◆ **INPUT MATERIAL**
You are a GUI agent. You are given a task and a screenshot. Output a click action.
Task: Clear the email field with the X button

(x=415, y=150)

* * *

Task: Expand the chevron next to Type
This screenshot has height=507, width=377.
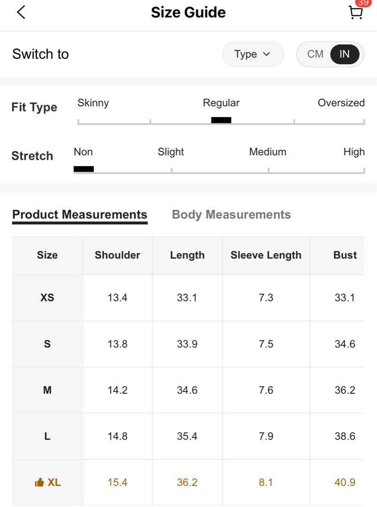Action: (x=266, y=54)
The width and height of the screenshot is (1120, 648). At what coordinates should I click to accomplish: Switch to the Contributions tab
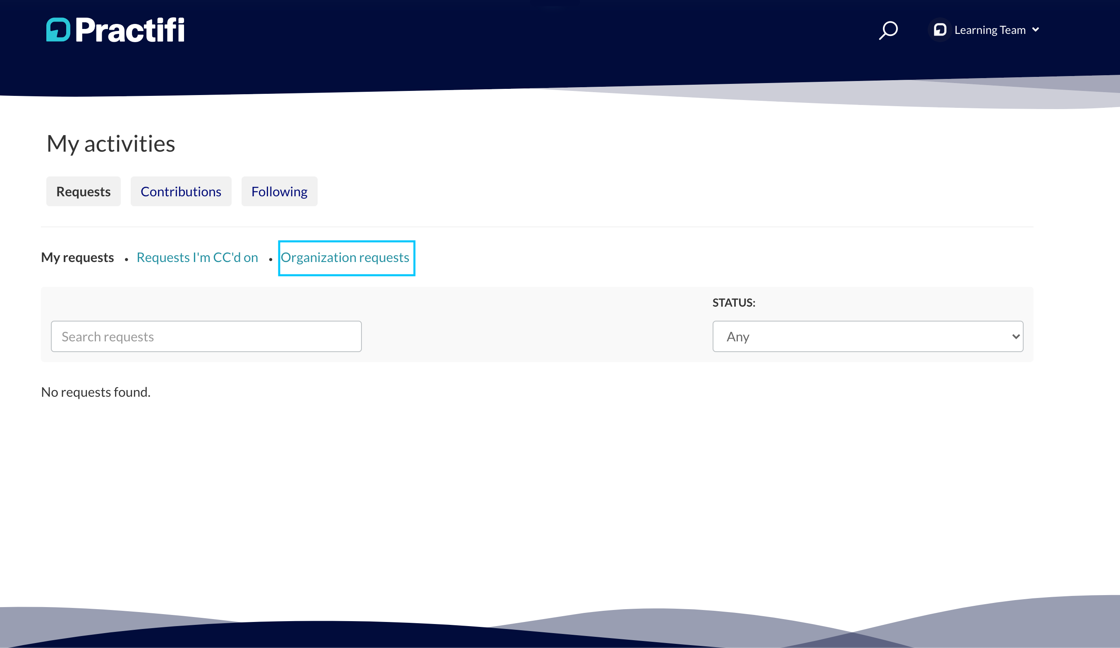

◆ **TASK DETAILS**
The only reply wanted is the number of lines in the records above containing the word "click".

◆ **ANSWER BOX**
2